Si diede  così forma ad una straordinaria “Quadreria”
per consentire una agevole visita ai critici, ai giornalisti e ai rappresentanti delle istituzioni e della cultura. Le immagini dei quadri sulle pareti - da vedere con un click  - propongono diversi scorci della collezione che convinse gli addetti ai lavori a sostenere e patrocinare la Riscoperta delle opere di Christian Hess.

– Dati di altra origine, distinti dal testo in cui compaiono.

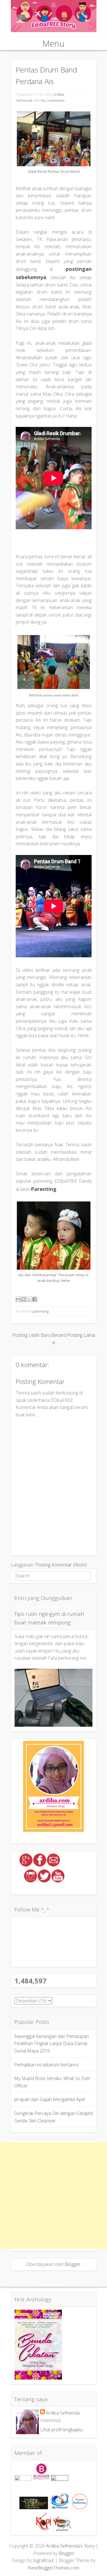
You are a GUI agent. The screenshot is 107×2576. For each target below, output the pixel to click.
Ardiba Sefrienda (63, 2413)
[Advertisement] (53, 2195)
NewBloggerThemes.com (53, 2568)
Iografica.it (43, 2560)
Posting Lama (81, 1335)
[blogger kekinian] (80, 2507)
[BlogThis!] (24, 1299)
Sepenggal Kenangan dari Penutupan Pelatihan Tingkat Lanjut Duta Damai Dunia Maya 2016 (51, 2043)
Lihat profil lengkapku (61, 2429)
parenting (41, 1311)
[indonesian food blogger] (59, 2479)
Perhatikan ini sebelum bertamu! (46, 2065)
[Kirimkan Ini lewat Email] (18, 1299)
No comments (52, 100)
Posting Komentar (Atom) (61, 1565)
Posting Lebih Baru (31, 1335)
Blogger (72, 2264)
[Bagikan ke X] (29, 1299)
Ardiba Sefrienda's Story (70, 2546)
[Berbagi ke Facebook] (34, 1299)
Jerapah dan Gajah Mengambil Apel (49, 2099)
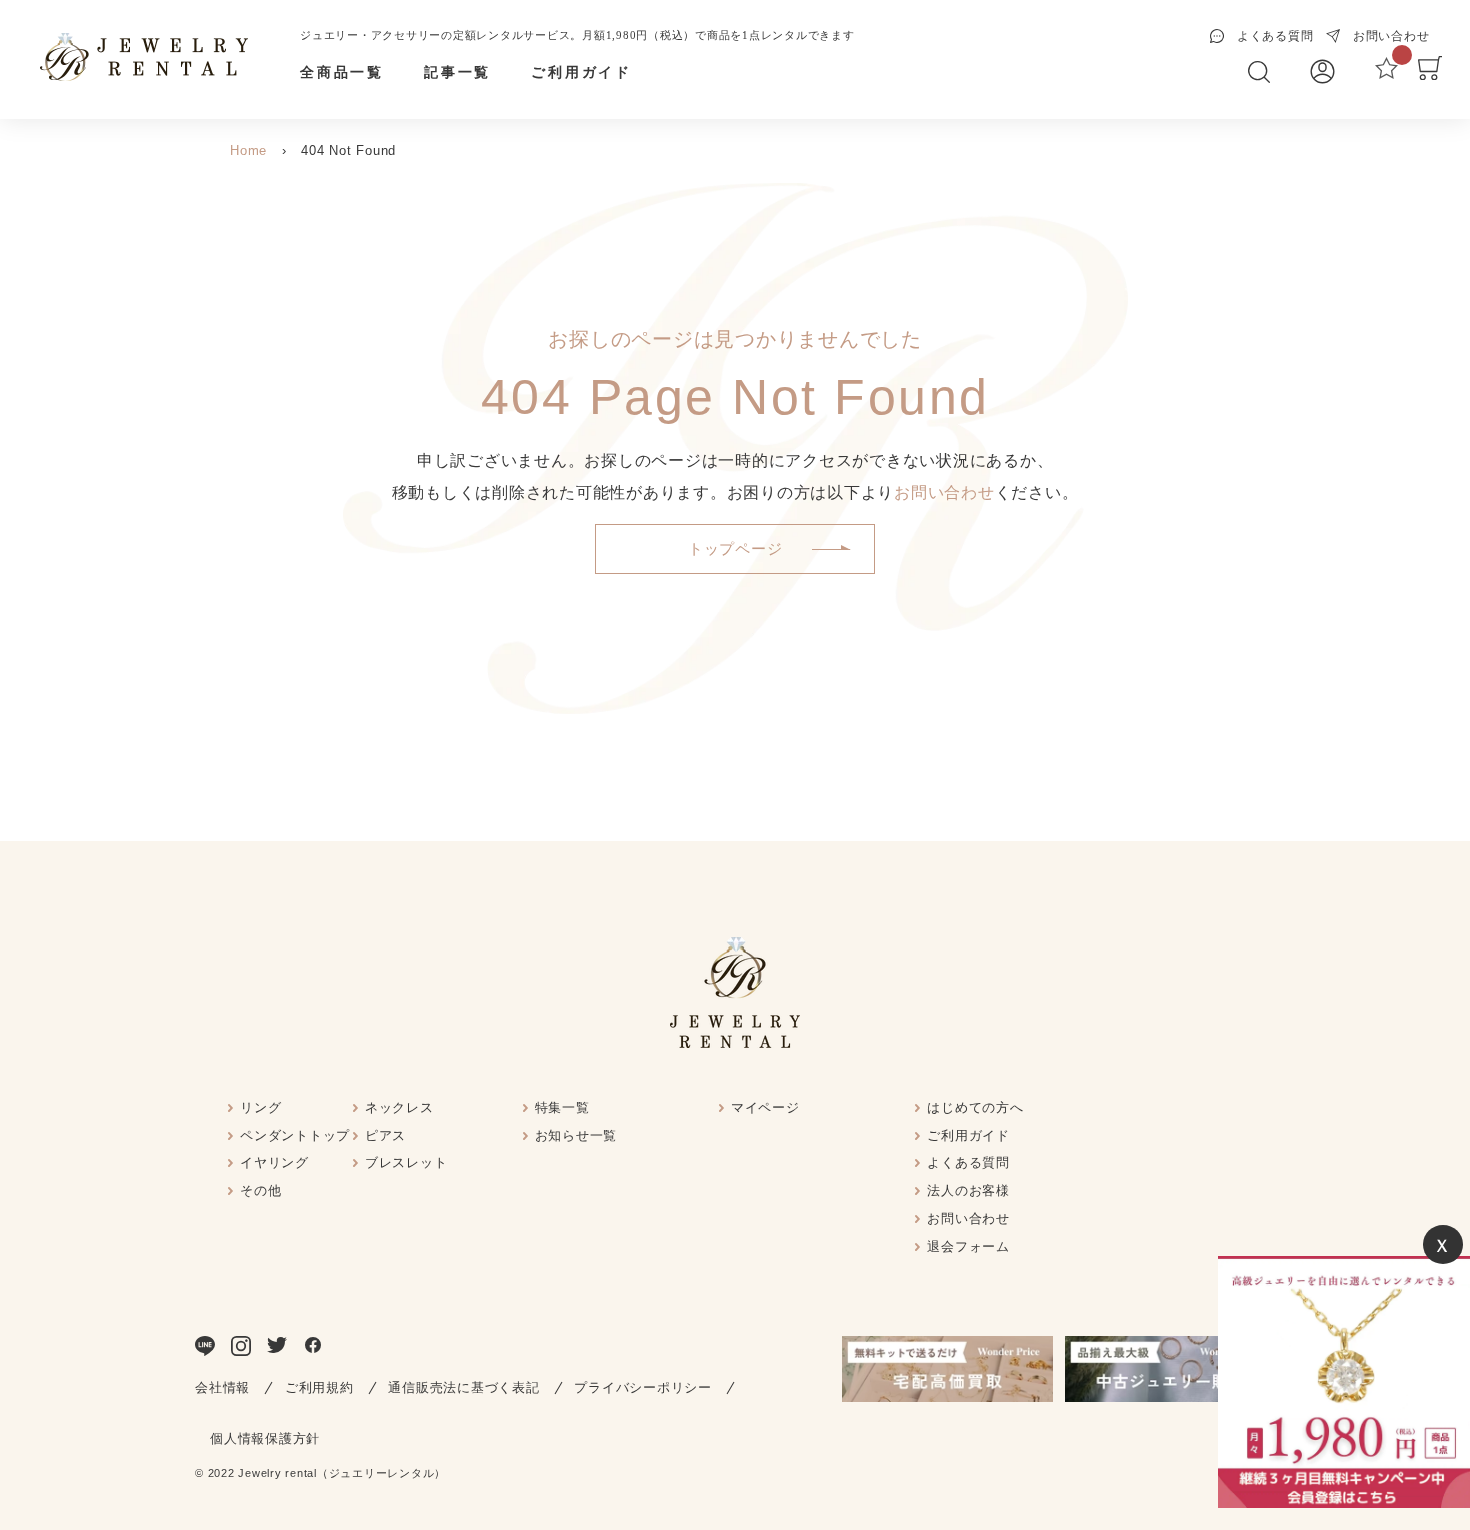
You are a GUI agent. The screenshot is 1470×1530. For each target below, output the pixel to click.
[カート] (1430, 75)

Per rendere in maniera  più accattivante quest’ultimo sistema mediatico pensai di applicare ad ognuna delle trasparenze la corrispettiva didascalia bilingue, in tedesco e italiano con le misure del quadro. In tipografia feci quindi stampare su pellicola, per un certo gruppo di opere, tutti i sottotitoli in negativo che ritagliai e applicai nei telaini alla base delle trasparenze. Sottotitolai circa 80 soggetti, compresi alcuni dettagli, ponendoli in tre custodie “magazin 77”della “Rollei-Werke Franke & Heidecke Braunschweig”, pronti per la proiezione da mostrare a critici d’arte, galleristi, istituzioni pubbliche e alla stampa.  A quei tempi - erano i primi Anni 70 - il metodo si poteva considerare d'avanguardia. In tal modo risultavano potenziati i canali di comunicazione che inizialmente erano stati aperti dai due album monografici illustrati con la raccolta di documenti, foto d’archivio e con le immagini delle opere non ancora restaurate.